13 August 2010

Hitoshi Abe launches book at RMIT Gallery

 Gretchen Wilkins and Professor Hitoshi

Gretchen Wilkins and Professor Hitoshi Abe at RMIT Gallery for the launch of Distributed Urbanism: Cities after Google Earth.

Hitoshi Abe, regarded as among the most important architects of the current Japanese generation, has launched Distributed Urbanism: Cities after Google Earth, at RMIT Gallery.

Edited by US architect and RMIT University senior lecturer Gretchen Wilkins, the book asks what kind of urbanism does Google Earth produce?

Since 2007, Hitoshi Abe has been based in California, where he is the Professor and Chair of the UCLA Department of Architecture and Urban Design.

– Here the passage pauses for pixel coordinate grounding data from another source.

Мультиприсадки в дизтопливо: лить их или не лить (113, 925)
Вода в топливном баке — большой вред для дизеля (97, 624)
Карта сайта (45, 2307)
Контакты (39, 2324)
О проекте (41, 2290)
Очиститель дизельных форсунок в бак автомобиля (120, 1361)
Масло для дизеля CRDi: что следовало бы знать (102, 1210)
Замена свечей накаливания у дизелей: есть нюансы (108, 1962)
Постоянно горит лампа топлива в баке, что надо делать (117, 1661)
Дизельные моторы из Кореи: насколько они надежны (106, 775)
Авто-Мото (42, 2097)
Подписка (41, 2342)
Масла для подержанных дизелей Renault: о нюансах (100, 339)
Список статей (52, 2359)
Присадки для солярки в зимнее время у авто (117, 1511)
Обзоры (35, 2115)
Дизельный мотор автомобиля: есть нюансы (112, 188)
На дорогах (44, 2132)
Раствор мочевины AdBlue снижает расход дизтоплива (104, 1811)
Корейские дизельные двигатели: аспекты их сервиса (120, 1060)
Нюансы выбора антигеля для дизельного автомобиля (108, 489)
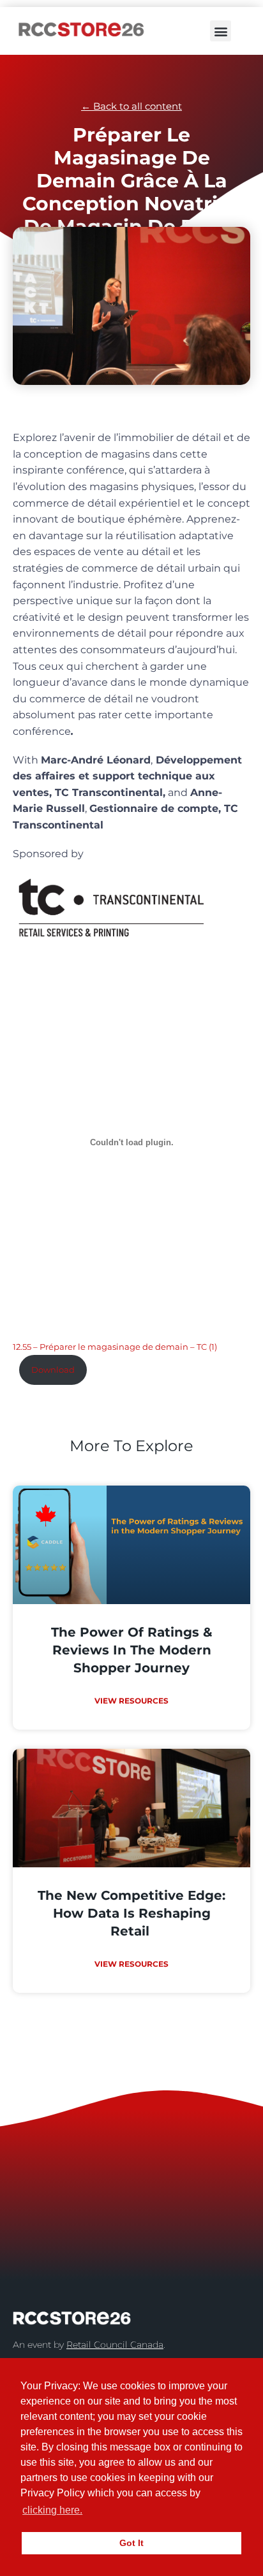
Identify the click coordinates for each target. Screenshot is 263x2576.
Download (53, 1370)
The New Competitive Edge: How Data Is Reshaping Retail (131, 1913)
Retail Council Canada (114, 2344)
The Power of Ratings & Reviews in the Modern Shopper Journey (132, 1649)
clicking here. (52, 2510)
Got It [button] (131, 2543)
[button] (220, 30)
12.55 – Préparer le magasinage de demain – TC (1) (115, 1347)
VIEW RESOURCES (131, 1700)
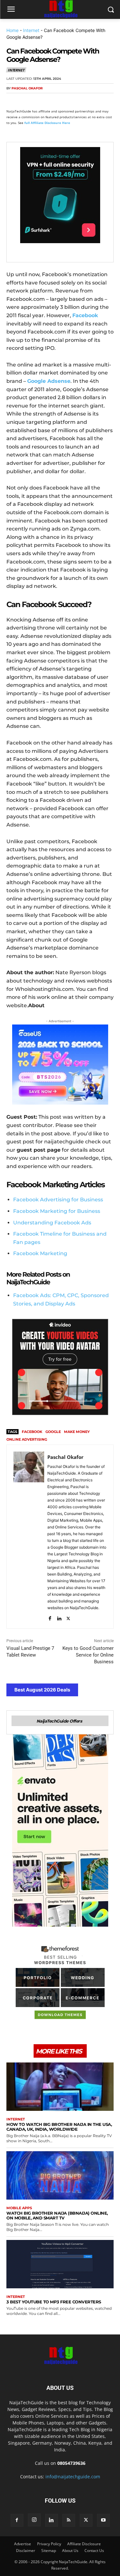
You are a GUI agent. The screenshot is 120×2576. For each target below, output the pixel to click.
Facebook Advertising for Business (58, 1200)
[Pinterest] (42, 100)
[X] (27, 100)
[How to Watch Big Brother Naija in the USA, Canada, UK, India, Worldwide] (60, 2086)
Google (53, 1431)
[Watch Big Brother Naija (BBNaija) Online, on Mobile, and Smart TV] (60, 2175)
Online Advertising (26, 1439)
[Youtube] (103, 2520)
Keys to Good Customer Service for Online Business (88, 1655)
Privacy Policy (49, 2544)
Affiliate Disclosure (84, 2544)
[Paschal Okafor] (28, 1537)
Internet (31, 30)
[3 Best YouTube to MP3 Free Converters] (60, 2264)
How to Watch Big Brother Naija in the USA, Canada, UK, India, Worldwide (59, 2127)
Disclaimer (25, 2550)
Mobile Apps (19, 2208)
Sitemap (48, 2550)
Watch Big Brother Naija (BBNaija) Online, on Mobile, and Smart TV (57, 2215)
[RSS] (68, 2520)
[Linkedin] (71, 100)
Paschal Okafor (27, 88)
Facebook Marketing (40, 1253)
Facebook (32, 1431)
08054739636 (71, 2463)
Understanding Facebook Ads (52, 1223)
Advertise (22, 2544)
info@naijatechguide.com (72, 2476)
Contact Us (94, 2550)
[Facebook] (12, 100)
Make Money (77, 1431)
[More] (86, 100)
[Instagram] (34, 2520)
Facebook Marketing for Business (56, 1211)
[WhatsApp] (57, 100)
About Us (70, 2550)
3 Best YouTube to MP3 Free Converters (53, 2301)
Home (12, 30)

After obtaining his PhD in architecture in1992, he set up Atelier Hitoshi Abe in Sendai, Japan. He is known for work that is spatially complex and structurally innovative.

Professor Hitoshi is currently in Australia, where he has been speaking about his work, inspiration and vision for design futures.

"I’ve known Gretchen for a really long time and it’s a real pleasure to launch this book at RMIT Gallery," he said.

"Distributed Urbanism investigates three important issues; how cities are changing, how technology contributes to this change, and how architects are responding to this change through new types of practice.

"Collectively these stories about cities are a way to understand the technologies and practices that are currently shaping contemporary urbanism."

Ms Wilkins teaches in RMIT’s Urban Architecture Laboratory and is also co-ordinator of the World Architecture Workshop.

She became connected with Professor Abe through their mutual interest in the way cities are changing when she was Assistant Professor at the University of Michigan and Research Fellow at the Japan Foundation. She published a monograph on Professor Abe in 2008.

"It is fitting that Hitoshi Abe launched this book at RMIT Gallery, as a contributor and given his important work on the urbanism of Sendai, Japan," Ms Wilkins said.

"Putting the book together was a process of experiencing multiple cities virtually and understanding how open source free tools like Google Earth are used architecturally."

Distributed Urbanism’s collection of essays and projects, both imagined and real, compiles work by leading architects and theorists from a global perspective.

RMIT Gallery Director Suzanne Davies said it was vital that the creative arts were part of the ongoing debate about the way technology is changing the way we live.

"It is fitting that Distributed Urbanism was launched at RMIT Gallery, given the strong ties with the University’s architecture School and our history of architecture and design based exhibitions," Ms Davies said.